Ann Livermore, who has been leading close to half of HP's business, has been sent to the board of directors after 29 years of day-to-day duties. The executive vice president of HP's enterprise and services operations, Livermore was an earnest team player for a franchise that changed captains four times during her tenure. The executive rollover will matter to companies making a migration to HP's other enterprise products. Livermore was at the top of the org chart for that part of HP's business.
Livermore, 52, began her work just out of graduate school in 1982 while John Young was CEO at HP, and three times over the last 12 years she made the short list for becoming CEO. She was closest to the job in 1999 when HP decided to choose Carly Fiorina, the first outsider, as its CEO and board chair. Although Livermore was favored among the 3000 customers and partners who valued the HP Way -- and still could count the 3000 among HP's best products -- the board decided to start an era of high revenue growth, sparked by technology bought or borrowed from outside instead of built from the inside.

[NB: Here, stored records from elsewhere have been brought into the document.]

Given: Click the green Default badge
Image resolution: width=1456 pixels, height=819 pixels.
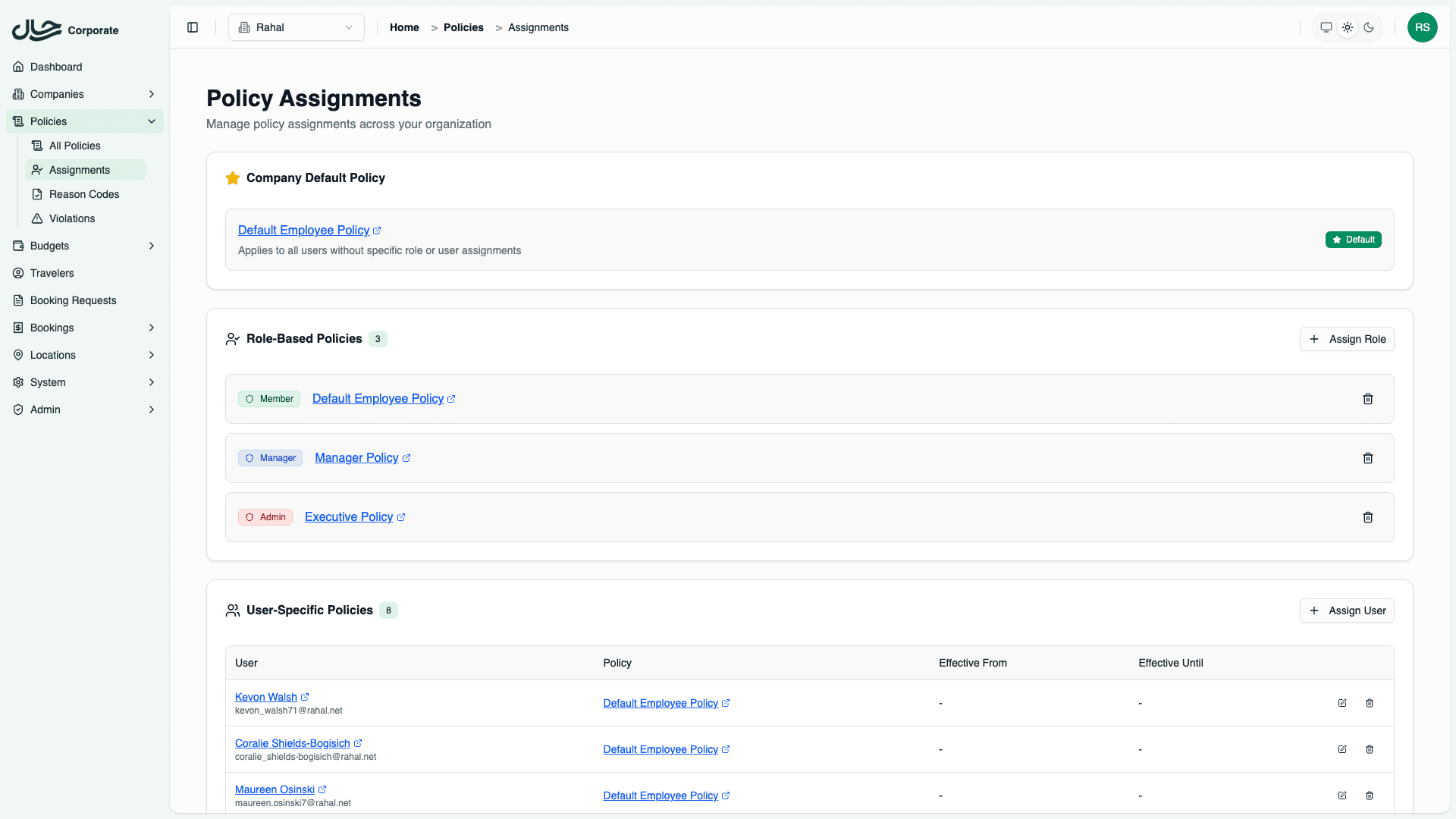Looking at the screenshot, I should (1353, 240).
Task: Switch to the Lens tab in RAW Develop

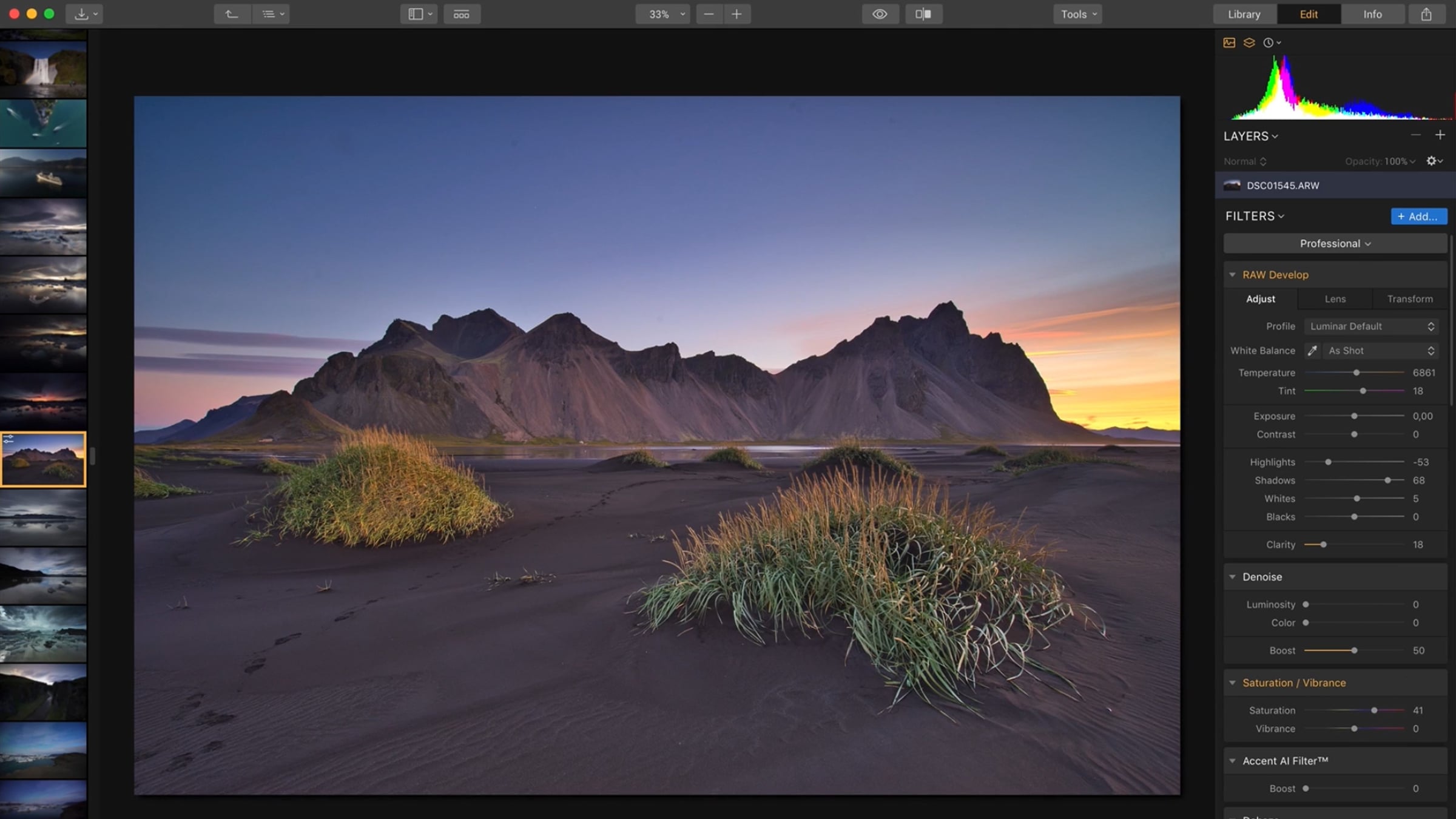Action: (1335, 299)

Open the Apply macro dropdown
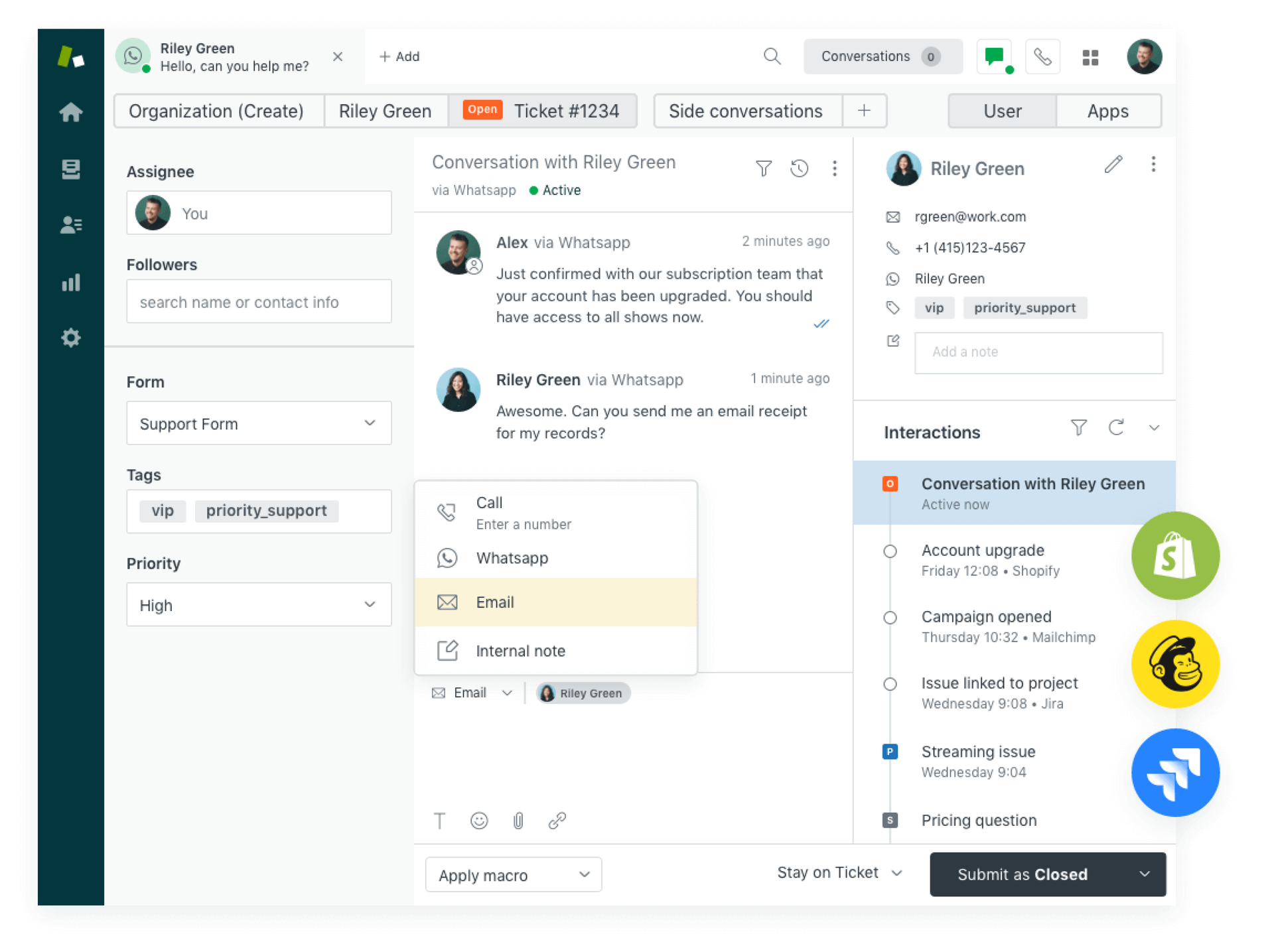point(513,874)
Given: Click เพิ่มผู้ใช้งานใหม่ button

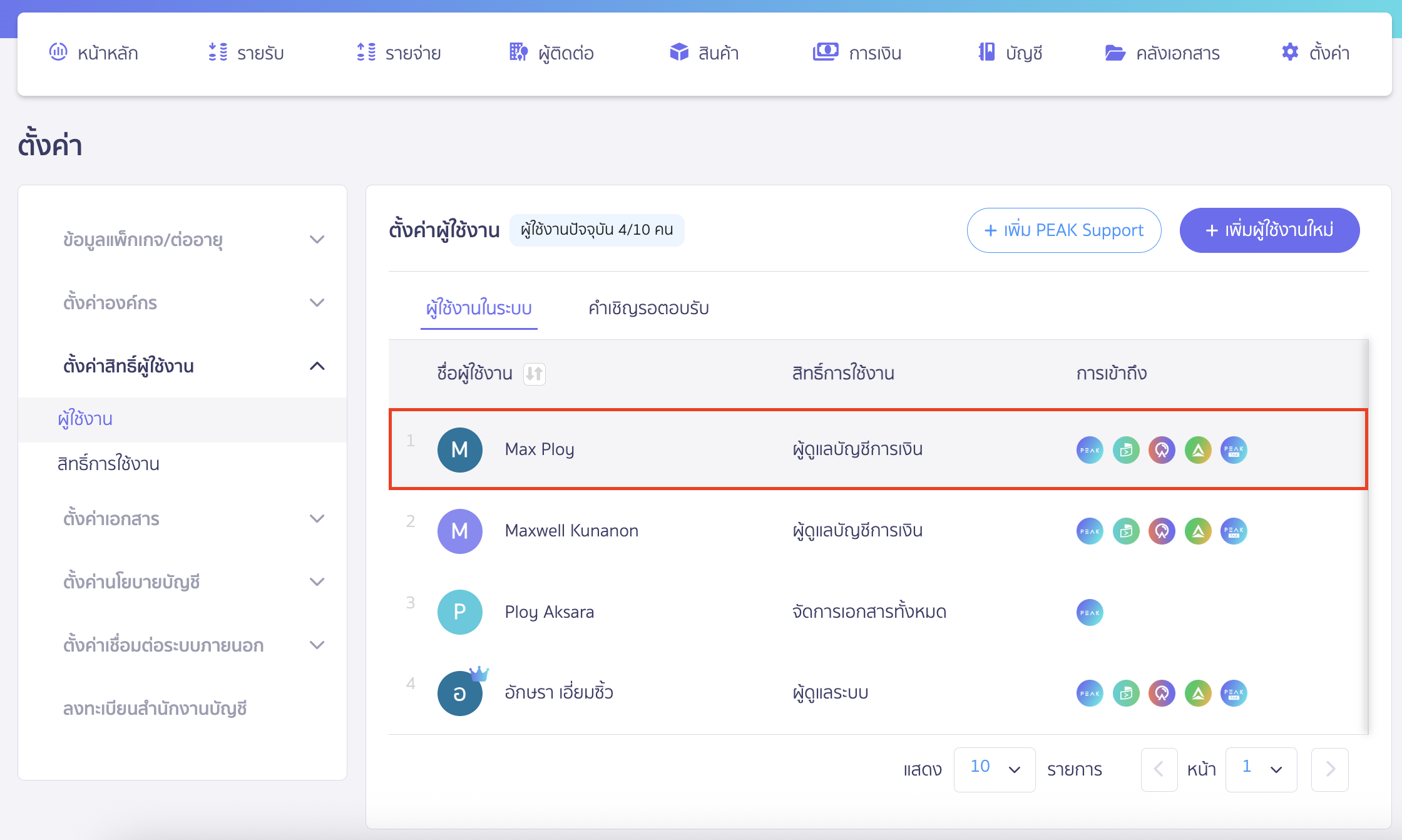Looking at the screenshot, I should 1269,230.
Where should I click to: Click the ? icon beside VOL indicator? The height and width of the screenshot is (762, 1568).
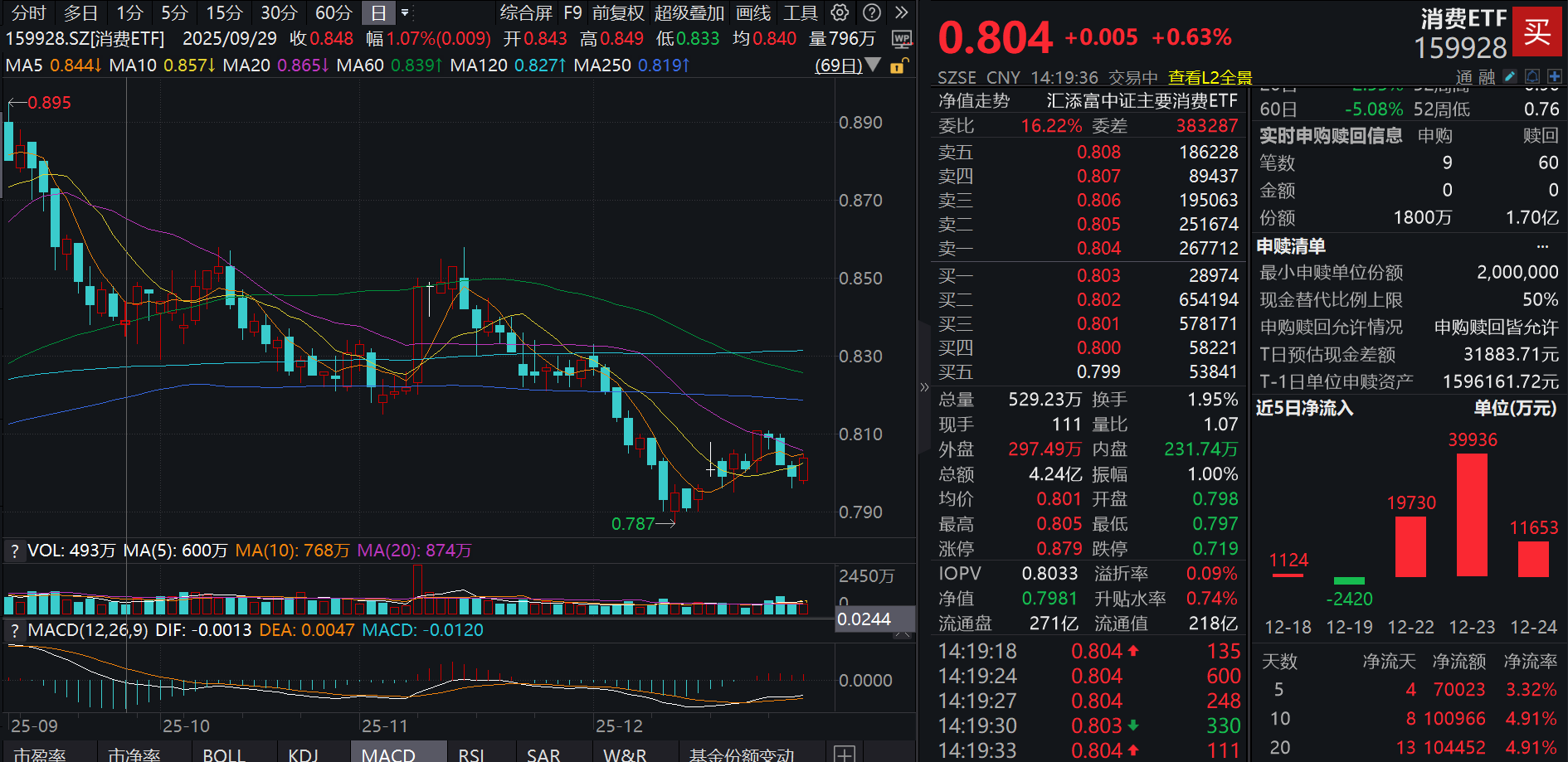click(x=13, y=550)
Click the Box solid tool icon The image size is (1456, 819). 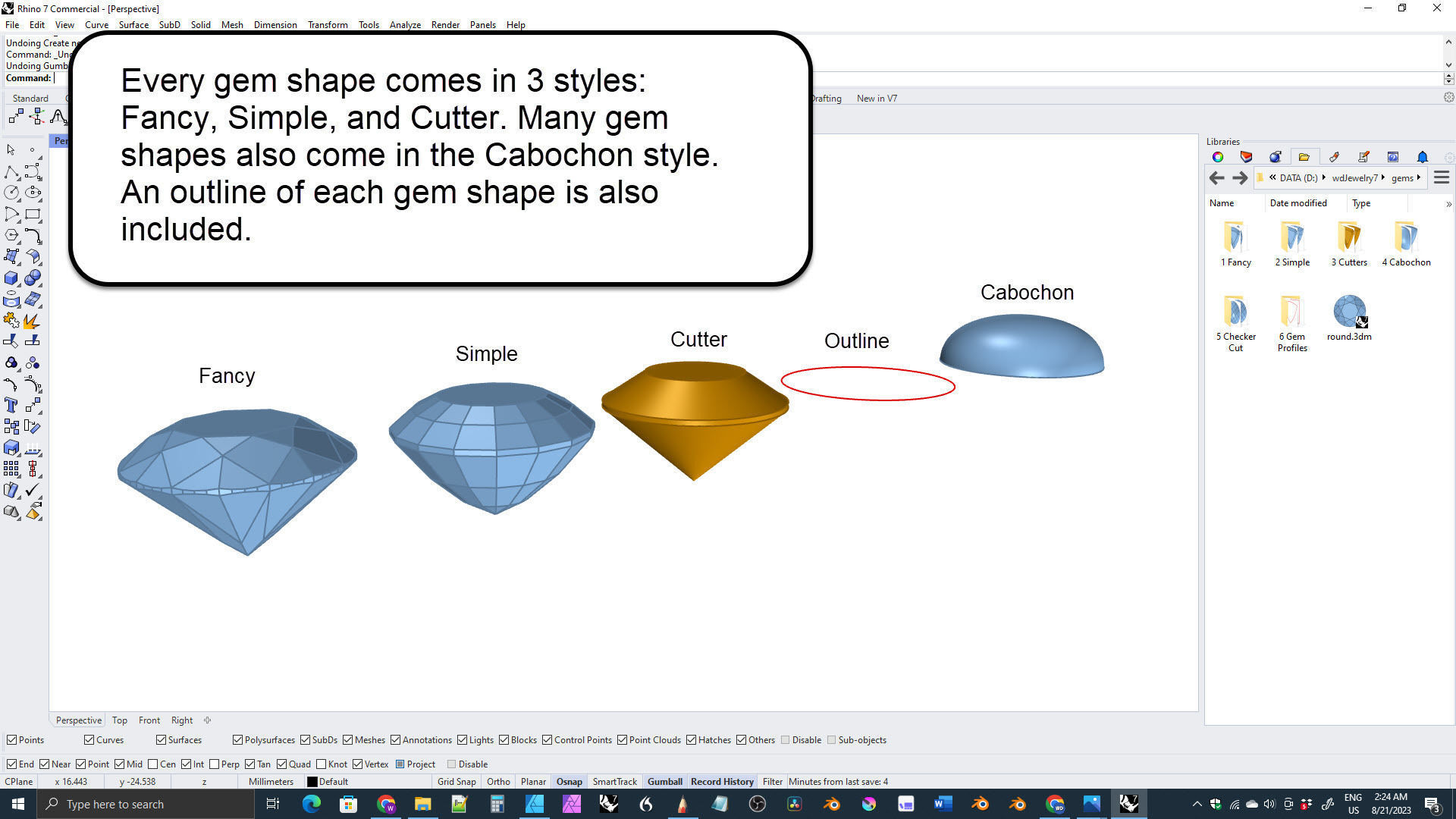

It's fun to imagine what might have become of the HP 3000 if Livermore's first shot at CEO would have been a success. She came from the Classic HP management team that featured Marc Hoff, her boss at HP Support, where I first interviewed her rolling out a fresh version of HP LaserROM -- the industry's first product-support on a CD, built for a company with computers ranging from desktops to enterprise servers. Before there was a Web, there was LaserROM. I left that interview suite in 1989 feeling Livermore had leadership spark. She was 30 years old at that Interex conference in San Francisco.
But Livermore was everything that Fiorina was not. Livermore was not steeped in sales and climbing over backs at a corporation like Lucent. Not flashy and outspoken, not an executive unwedded to the HP Way. Livermore is remembered today by your community as an HP executive who represented the old style of management, the one where even a VP would write a home phone number on the back of a business card for a customer. But she should also be regarded as HP's ultimate team player, a survivor who promoted the HP 3000 as a conference keynoter just three months before HP's exit announcement. Like so much of what she did at HP, that duty was what top management called for, or the customers demanded.
In that summer a decade ago, Livermore delivered the most earnest defense of the HP 3000 and MPE/iX in her speech. The only round of applause which interrupted Livermore’s speech came when she listed all of HP’s strategic operating systems, ending with MPE/iX. “We offer a choice of operating environments, and we think that’s really important, ranging from Linux, to HP-UX, to Windows, to MPE.” She paused, then said, “See? I didn’t forget MPE.”
The president went on to add that HP “designed the HP e3000, the A- and N-Class servers we introduced earlier this year, specifically to power the compute-intensive applications today’s corporations need. With new solutions and also greater performance compared to the previous 3000 systems, we think these systems are ideal for many of today’s complex data management and Web-enabled applications. For those of you who want to continue operating with your 3000 MPE environment, we think this is very important.”
Livermore’s talk was just one of several 3000 mentions during that show, one that included a comic book summarizing the message: "Remember that word, flexibility? Well, HP offers all four platforms: MPE/iX, Windows, HP-UX and Linux. Fully compatible, of course.
One year earlier she was defending HP's decisions to use the 3000 as one of five operating environments for enterprise computing, including Unix, Windows NT, Novell's Netware and Linux At the time she was reporting directly to Fiorina, chosen over her for the top job one year earlier. Livermore admitted the platform was not going to regain its multipurpose role of the past.
The HP 3000 for us continues to be an important operating environment. But the sales seem to be focused in particular vertical industries, areas where people want complete, end-to-end applications. It’s not as big, and we don’t anticipate the revenue stream will be as big for us, as what we see with our HP-UX business, and what we see with our NT business. But it’s going to be continue to be important for us. The revenue generation is not as large, and the new customers are not as large.
It is, on the one hand, very much an installed base market for us. We’re continuing to help our installed base customers expand and add more to their environments: bring additional systems in as they need them and continue to do the performance improvements, scalability and architecture work. But we don’t see the same number of new customers moving onto MPE/iX as we see for HP-UX and with Linux.
We think a lot of this has to do with the fact that there’s more applications available on NT and on Unix today than are available on MPE/iX. We love this operating environment, the reliability. We love the stability. Our limitation has mostly been how many software companies are committed to porting their applications, tuning them and having them run on MPE/iX. That’s the thing that’s driving how broad our business can be.
That was Livermore's style -- to bridge the gap between corporate-speak with a knowledge of the HP business from a platform perspective. No other CEO candidate of the last decade could bring that tribal knowledge of the HP Way to the job. Now with a raft of HP's Enterprise business executives being demoted, the newest CEO is clearing the way for better results from HP's enterprise businesses.